I was startled by Governor Beebe’s comments in the Democrat-Gazette this morning. He gave a brief and pithy explanation of the federal budgetary processes that justify Medicaid expansion. Unfortunately, his explanation was not only brief and pithy, but obviously wrong — and has been refuted repeatedly by health care policy experts across the country. Here’s what Beebe said.
There is an ideological argument about it. There is an emotional argument and some people just don’t like anything to do with Washington or anything to do with Obamacare. But that is not based upon the fact that Arkansas is paying for it whether we get it or not and we are just going to send our money to other states and [will be] leaving our own people out and that logic has never been refuted, even once.

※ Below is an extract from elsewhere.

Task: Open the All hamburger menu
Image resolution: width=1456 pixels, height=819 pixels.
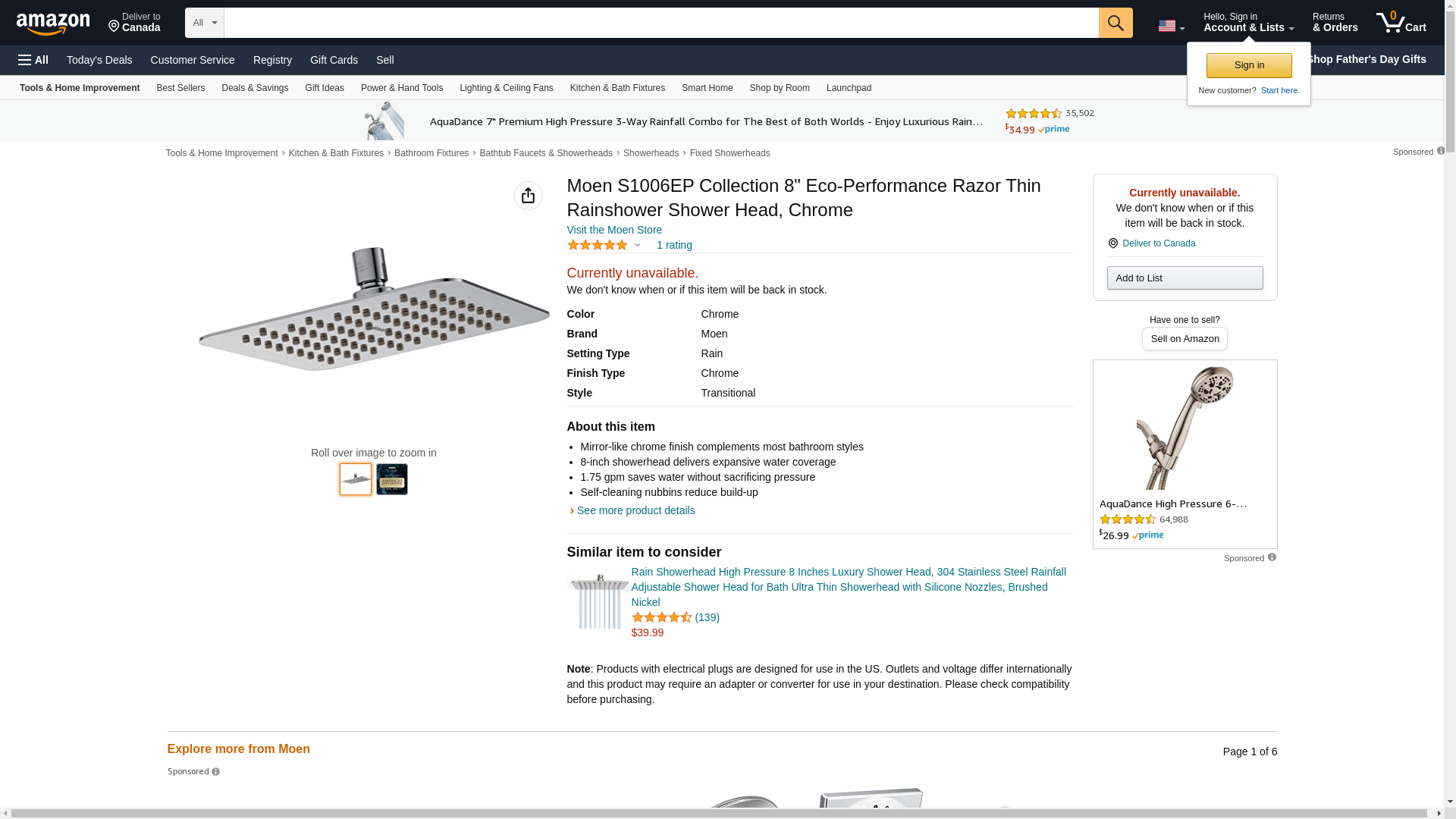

Wait…never? Not even once? That seems like a strange thing to say, especially considering that, here at AAI, we’ve refuted it — repeatedly — and as recently as this week, when I was on northeast Arkansas radio. Real experts like Christi Corrieri of the Goldwater Institute has refuted it as well. Oh, and John Cooper refuted it just before he defeated Steve Rockwell.

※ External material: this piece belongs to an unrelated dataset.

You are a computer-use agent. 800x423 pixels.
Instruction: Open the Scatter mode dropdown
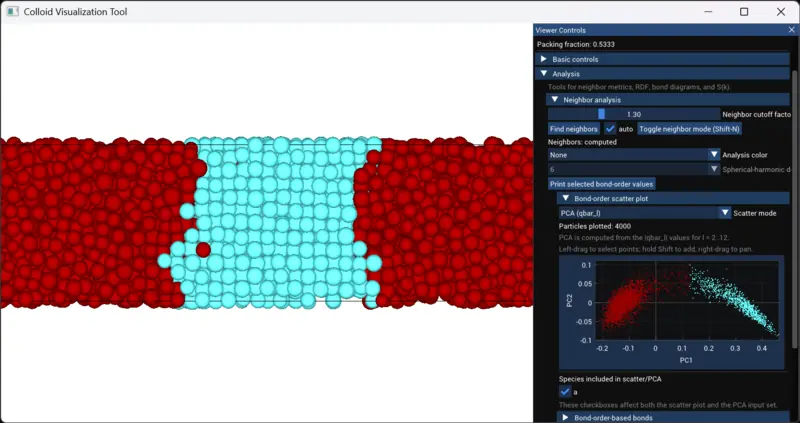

Beebe is flat wrong that Arkansas’s money will go to other states. Here’s how this stuff really works: it’s not as if there’s some kind of pot of money that the other states can take from. That never happens. In fact, when Medicaid dollars aren’t spent by Arkansas, this reduces the federal debt substantially and creates savings for taxpayers; the money is never authorized or appropriated in the first place. There is no way to “send our money to other states.” It is embarrassing for Arkansas to have a chief executive who is eager to pontificate about how the federal budget works while being so fundamentally ill-informed about it.
Private-option observers should also note the Democrat-Gazette’s coverage of Senate President Pro Tempore Michael Lamoureux’s remarks. (I’m including this for both of the people on Twitter who’ve told me I’m “overstating” the impact of John Cooper’s win.) Here’s what Lamoureux said about the likelihood of continuing the ‘private’ option:
Unofficially, I am terrified…I don’t know if we’ll get 20 votes…There is no way to get 27 [senators] to say, ‘Yes, We are going to be there and we are going to do it.’ There are going to be four or five [senators] that consider their option right up until the time of the vote.
I think it’s fair to say our governor is terrified as well, because his scheme to implement Obamacare in Arkansas is in extraordinary jeopardy. I predict that as the fiscal session draws closer, his desperation will continue to manifest itself in unsupportable, irrational claims about Obamacare.